Behavior: Barn Owls hunt mostly at night, flying low to the ground, listening and watching for prey. Their vision is adapted for low light levels and their hearing is highly precise. They can accurately locate prey by sound and strike in total darkness. No other animal tested has as great an ability to locate prey by sound. When using sight to locate, they bob their head and weave it back and forth, zeroing in on the visual target.
Diet: When voles are abundant, they are a major source of food; if there is a shortage of voles, they will eat rats, mice, birds, and sometimes snakes. They eject pellets.
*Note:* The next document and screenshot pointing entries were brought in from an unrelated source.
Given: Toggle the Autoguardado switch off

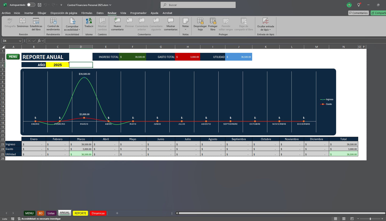Looking at the screenshot, I should 30,5.
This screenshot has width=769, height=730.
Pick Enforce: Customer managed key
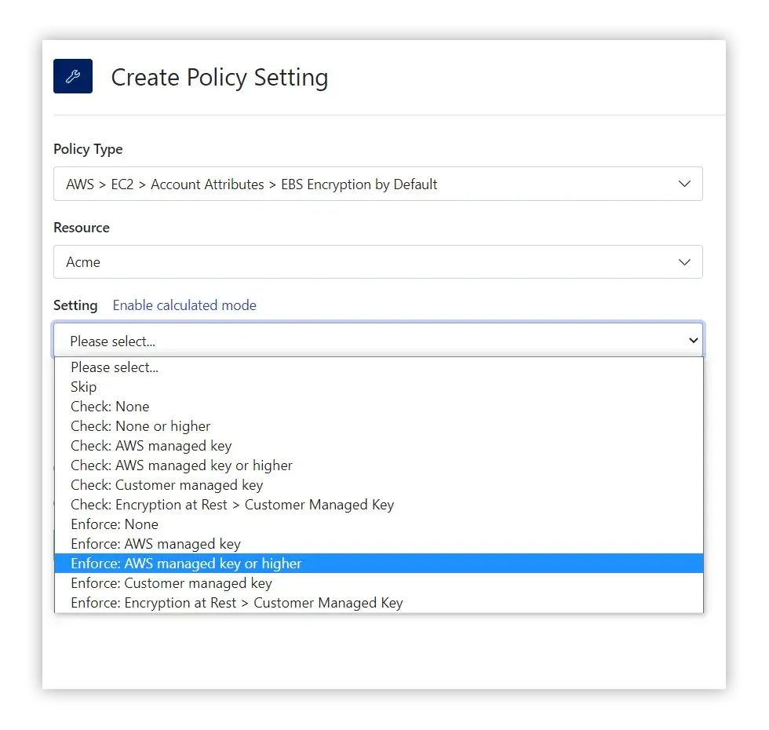point(378,582)
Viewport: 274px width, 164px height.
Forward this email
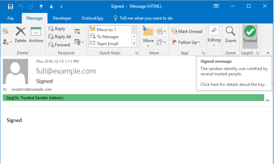tap(59, 45)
Nesting: In winter, the male attracts the female with wing-clapping and a flight display, and presents her with food during courtship. They form a pair bond that generally lasts as long as each member is alive. Nesting begins early, with egg-laying between March and May. Nests are on cliffs, in haystacks, hollow trees, burrows in irrigation canals, or in barns and old buildings. They do not build a true nest but gather pellets and other debris and form a depression. The female lays an average of 5 eggs, but can lay as many as 11 in a year of abundant food. She incubates them for 29 to 34 days, beginning as soon as the first egg is laid. The young then hatch 2 to 3 days apart. The male brings her food while she incubates, and continues to bring food to her and the owlets for about two weeks after they hatch, though she feeds the young. She then begins to leave the nest and hunt as well. The young begin to fly at about 60 days but they return to the nest site at night for a few more weeks. Barn Owls may raise more than one brood a year if food is abundant, even up to 3 broods. Barn Owls are generally resident all year, but some young birds wander great distances.
Conservation Status: Owls are difficult to survey for population status, but they are thought to be declining due to habitat loss from suburbanization. They do not do well in harsh winters and die-offs are often observed in severe winters, but their range appears to be expanding in the lower Columbia Basin. The good news is they respond well to nest-box programs, and with a family of Barn Owls killing about 1,300 rats a year, farmers are providing nesting sites to encourage them.
When and Where to Find in the Twin Harbors: In the open fields and agricultural lands of Grays Harbor and Pacific Counties; look for old barns.